Aim: Pick up the blog entry below about a summer job at a lakeside snack bar and continue it from its last sentence.

Excerpt provided:

Name: Eva Pratt
Year: Class of 2016
Hometown: Middlebury, Vermont
Intended Program of Study: Classics
The Summer Before Everything
Saturday, July 7
9.5 miles from Middlebury, VT
I really shouldn’t have tried to blink.
It was all up my arm, in my hair, on my clothes, and now on my eyelashes, which refused to open. Feeling around the bottom of the machine, I turned off the heat switch and motor and then pried my eyes open with my fingers.
The room was a mess.
Fluffy pink strands of cotton candy were everywhere; the creemee (for all you non-Vermonters, soft serve ice cream) machine was covered in a sticky pink web, there was a strand in the rainbow sprinkles, and a small piece had even crystallized on the cash register, all the way across the room. Clearly, however, I was the cotton candy machine’s main target.
I scurried over to the industrial sized sink, sliding half way across the room when I stepped in a slick puddle of spilled lemonade. I sprayed myself off, pausing for a moment to admire how quickly a handful of the hated pink fluff was reduced to nothing by mere water, when my boss hollered out for another order.
It was our busiest day of the year so far at the snack bar down by the lake. Sounds like a decent gig, right? Working down by the water for the summer, selling creemees and hot dogs and chatting up campers. Any last hope I had for this quaint little job fantasy to come true was crushed by the arrival of the cotton candy machine. I still have nightmares about it.
Today was worse than normal. The line of customers refused to shrink, the creemee mix was far too soft, even for soft serve, and people were ordering the most inconvenient items on the menu at the most inconvenient of times. And I honestly wanted to backhand anyone who ordered another cotton candy.
I get it; cotton candy looks pretty cool. When the floss is spun on the cone just right, it looks like the tops of one of those trees from The Lorax. There’s not another food with quite the same texture, and it melts in your mouth better than warm chocolate. But once I started making the stuff, I began despising it. The smell of the burnt vanilla pink sugar turns my stomach and no matter how hard or how often I scrub, I still feel the tentacle-like strands sticking under my collar, snaking around my legs.
The end of the day couldn’t come soon enough, and when I finally got done at quarter of eight, all I wanted to do was go home and spend the night in the bathtub.
Oh, was this blog supposed to be about college? Sorry, but my abhorrence of cotton candy is really the only emotion I’m capable of feeling right now. I haven’t had much time to worry about going to school and being totally clueless, to feel anxious about never making friends, to problem solve how to fit my entire wardrobe into a tiny dorm room, to dread that I’ll end up hating my classes, to be sad about leaving home, to be overwhelmed by all this change.

Material provided:
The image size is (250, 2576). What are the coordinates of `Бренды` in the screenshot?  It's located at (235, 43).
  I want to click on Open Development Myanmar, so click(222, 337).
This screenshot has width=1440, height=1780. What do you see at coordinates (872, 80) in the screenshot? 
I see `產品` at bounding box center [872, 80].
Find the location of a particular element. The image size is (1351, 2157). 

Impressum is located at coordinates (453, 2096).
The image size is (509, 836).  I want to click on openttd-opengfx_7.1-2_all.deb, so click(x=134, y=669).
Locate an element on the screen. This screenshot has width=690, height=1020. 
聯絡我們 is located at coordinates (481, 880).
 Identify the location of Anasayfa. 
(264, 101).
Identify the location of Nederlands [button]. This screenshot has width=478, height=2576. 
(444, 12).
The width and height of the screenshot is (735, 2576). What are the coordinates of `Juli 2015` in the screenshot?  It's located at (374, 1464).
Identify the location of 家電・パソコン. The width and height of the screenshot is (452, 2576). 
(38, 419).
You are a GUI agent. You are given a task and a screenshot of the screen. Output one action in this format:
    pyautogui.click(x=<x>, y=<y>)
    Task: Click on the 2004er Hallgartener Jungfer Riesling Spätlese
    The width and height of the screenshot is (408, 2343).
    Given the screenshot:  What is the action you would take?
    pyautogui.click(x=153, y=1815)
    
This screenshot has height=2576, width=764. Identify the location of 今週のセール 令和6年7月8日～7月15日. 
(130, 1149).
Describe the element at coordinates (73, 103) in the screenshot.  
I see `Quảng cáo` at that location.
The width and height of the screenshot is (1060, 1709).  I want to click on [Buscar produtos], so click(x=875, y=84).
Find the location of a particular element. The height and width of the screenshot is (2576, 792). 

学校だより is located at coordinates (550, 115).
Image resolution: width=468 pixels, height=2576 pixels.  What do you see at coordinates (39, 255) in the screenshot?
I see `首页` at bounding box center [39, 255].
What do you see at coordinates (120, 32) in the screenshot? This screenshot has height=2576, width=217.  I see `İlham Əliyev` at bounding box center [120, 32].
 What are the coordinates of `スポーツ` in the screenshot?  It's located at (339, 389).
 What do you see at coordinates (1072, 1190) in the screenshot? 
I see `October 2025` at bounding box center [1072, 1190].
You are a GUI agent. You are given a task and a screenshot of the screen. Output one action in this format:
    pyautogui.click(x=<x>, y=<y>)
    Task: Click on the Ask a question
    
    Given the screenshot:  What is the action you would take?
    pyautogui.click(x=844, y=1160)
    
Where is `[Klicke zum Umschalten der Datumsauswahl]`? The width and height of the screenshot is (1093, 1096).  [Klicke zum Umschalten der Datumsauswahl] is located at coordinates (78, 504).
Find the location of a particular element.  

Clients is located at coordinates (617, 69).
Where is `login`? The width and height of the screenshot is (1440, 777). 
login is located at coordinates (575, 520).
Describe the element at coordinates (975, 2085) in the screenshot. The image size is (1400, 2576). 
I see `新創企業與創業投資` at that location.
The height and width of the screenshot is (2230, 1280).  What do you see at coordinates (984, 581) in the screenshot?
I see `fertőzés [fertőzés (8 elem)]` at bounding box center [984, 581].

Reply:
After work, I slide on my aviators, put all the windows down, crank up the stereo, and floor it as soon as I pull out onto Route 7. It feels like I’ve escaped from prison, and when I’m shooting down the hill by the hog farm, I believe I can almost fly. It’s in these moments that I let my mind drift, and I allow myself to think about the future for just a few sweet seconds. I feel like this is the summer before my life really begins, that everything I’ve ever done has been leading up to next year, the year where everything is going to change for me, and it will be amazing. I’ve been waiting, waiting, for something truly great to happen, and I think, just maybe, this will be it.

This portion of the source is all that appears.